When, Why, and How to Get Started with Category Management
In a smaller business, procurement tends to be informal and transactional. There’s probably someone in operations, or an admin, whose job it is to go out and buy things. There’s no sourcing being done. They simply search online and buy what they need, and that’s fine.
However, as businesses grow to mid-size, they become aware that they could be getting more leverage from their increasing spending. But, attacking that is not really on anybody’s plate.
Eventually though, someone takes a look at the financials and they see that have multiple contracts with the same supplier, but for different business units, or even for the same group. For example, the finance group might have a contract with Ernst & Young to do auditing and a separate contract with them to do accounting. That naturally leads people to ask, “Why aren't we leveraging our spend across these different business units and functions?” and “What's the right way to structure procurement in order to do that?”
Nine Out of Ten Consultants Recommend . . .
Nine times out of ten, the answer is to get started with category management.
What is category management? I define it as having the ability to understand your internal customers' needs in a given service and/or materials category, and translate that into a model where you're meeting those needs while getting the greatest value from your suppliers.
For example, let’s say you’re a CPG company with ten brands in three different food categories. Should you have ten advertising agencies--one for each of those individual brands? Should you have one agency for each of those three food categories? Or does it make sense to have one agency for everything? That’s the beginning of category management thinking.
Depending on the industry you’re in, when you have somewhere between $200 million and $1 billion in revenue, that usually translates into enough supplier spend for your company to benefit from category management. Here’s how:
1. Improved Pricing and/or Terms and Conditions. By aggregating all of your spending, you should be able to get more favorable pricing. That can come in the form of better unit prices, but it can also be rebates, or better payment terms. Maybe you’d like to pay in 60 days instead of 30. Or, if you’ve got plenty of cash and an efficient AP department, maybe you’d rather have 2% net 10 discount terms.

STORED RECORDS
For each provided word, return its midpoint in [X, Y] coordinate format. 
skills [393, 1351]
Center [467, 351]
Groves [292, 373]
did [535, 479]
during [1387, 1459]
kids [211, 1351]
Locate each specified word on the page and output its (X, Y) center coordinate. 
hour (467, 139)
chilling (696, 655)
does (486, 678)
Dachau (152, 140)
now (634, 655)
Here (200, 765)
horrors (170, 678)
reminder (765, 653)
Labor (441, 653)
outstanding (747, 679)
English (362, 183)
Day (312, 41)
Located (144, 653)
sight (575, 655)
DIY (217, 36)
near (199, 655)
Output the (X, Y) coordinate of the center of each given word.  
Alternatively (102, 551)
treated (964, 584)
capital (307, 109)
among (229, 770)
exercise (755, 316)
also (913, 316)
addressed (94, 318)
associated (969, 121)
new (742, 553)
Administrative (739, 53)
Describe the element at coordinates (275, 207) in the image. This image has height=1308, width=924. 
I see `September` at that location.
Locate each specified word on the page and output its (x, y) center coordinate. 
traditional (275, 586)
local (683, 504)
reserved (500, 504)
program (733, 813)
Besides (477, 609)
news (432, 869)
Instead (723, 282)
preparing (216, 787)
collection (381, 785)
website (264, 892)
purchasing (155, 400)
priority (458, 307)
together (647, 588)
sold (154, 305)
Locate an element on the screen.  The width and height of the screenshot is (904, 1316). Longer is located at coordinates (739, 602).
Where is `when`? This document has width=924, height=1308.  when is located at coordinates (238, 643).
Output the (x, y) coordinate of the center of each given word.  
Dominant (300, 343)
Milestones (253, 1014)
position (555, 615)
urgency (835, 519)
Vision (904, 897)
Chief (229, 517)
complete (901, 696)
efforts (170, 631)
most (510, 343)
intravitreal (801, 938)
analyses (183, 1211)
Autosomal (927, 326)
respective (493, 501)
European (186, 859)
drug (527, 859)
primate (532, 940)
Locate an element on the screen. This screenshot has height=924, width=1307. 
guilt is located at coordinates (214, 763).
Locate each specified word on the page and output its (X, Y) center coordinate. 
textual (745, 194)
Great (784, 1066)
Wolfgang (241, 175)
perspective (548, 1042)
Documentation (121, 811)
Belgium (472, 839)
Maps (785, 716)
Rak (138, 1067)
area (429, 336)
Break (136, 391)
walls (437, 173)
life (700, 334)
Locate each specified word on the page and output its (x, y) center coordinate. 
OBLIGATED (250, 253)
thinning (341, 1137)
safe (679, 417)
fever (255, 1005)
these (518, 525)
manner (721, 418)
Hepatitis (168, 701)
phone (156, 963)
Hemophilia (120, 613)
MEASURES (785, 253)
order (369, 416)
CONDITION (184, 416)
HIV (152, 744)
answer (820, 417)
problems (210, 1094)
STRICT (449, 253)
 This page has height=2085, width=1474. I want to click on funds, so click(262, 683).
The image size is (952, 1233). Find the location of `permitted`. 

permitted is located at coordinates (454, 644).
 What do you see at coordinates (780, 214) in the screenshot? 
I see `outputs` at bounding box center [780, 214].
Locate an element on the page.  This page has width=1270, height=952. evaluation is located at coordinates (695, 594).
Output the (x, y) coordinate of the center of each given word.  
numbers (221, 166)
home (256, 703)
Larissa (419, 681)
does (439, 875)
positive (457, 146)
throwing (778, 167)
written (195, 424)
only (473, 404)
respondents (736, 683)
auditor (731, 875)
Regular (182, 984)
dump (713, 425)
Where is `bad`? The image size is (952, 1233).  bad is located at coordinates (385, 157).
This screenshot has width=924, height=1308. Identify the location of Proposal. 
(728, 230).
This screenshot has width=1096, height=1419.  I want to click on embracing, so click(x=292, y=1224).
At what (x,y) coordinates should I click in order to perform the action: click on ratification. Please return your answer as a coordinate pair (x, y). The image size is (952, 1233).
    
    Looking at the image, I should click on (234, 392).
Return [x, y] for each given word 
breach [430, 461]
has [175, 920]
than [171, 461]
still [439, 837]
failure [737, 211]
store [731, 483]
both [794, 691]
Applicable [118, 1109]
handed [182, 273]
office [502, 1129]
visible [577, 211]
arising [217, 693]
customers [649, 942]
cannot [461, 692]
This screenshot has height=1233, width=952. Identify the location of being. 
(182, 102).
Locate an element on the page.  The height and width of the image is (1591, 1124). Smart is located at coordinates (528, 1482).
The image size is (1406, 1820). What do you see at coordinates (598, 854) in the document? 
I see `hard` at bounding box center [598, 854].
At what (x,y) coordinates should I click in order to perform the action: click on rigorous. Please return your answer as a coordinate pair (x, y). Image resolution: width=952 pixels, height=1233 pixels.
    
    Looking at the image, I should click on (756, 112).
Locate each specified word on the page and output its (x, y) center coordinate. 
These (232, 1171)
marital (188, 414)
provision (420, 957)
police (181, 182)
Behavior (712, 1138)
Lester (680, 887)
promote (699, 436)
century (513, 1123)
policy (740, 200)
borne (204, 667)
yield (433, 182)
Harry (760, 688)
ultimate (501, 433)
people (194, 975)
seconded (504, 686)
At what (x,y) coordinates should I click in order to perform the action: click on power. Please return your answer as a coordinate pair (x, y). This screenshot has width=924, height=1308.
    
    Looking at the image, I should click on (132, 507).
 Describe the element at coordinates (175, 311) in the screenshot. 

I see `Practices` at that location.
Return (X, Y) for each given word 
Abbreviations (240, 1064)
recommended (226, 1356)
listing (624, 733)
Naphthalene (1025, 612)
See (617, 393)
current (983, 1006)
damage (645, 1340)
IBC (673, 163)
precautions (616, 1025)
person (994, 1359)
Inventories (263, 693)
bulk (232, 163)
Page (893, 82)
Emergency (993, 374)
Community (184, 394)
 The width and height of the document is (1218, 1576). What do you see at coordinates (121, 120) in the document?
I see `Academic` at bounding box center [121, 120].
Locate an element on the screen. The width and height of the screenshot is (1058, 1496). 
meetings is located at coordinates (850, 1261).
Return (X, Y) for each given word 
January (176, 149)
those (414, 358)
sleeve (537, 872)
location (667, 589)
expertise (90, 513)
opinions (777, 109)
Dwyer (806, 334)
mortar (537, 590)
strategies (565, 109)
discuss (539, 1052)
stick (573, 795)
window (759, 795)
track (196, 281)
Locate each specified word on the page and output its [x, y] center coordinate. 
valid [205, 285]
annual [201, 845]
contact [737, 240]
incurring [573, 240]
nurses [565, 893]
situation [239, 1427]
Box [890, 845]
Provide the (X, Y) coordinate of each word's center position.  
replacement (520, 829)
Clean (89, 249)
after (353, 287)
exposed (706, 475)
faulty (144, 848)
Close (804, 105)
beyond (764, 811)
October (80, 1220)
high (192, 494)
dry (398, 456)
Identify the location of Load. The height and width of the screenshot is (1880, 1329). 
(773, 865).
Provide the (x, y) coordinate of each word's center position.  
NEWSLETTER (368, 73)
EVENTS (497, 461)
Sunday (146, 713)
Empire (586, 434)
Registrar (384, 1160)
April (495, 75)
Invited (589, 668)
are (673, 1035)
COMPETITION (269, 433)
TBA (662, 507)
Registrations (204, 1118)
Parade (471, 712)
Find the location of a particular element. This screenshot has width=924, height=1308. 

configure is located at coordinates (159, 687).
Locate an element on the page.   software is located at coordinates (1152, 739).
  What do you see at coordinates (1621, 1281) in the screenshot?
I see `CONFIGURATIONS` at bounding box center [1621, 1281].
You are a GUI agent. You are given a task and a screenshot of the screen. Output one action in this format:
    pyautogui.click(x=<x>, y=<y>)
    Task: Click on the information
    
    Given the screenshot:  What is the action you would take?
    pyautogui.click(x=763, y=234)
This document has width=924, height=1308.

OBJECTIVE
In the article on category management, what revenue range usually means a company has enough supplier spend to benefit from category management? The material that comes after the article on category management has no connection to it.

WRITTEN SOLUTION
Somewhere between $200 million and $1 billion in revenue, depending on the industry.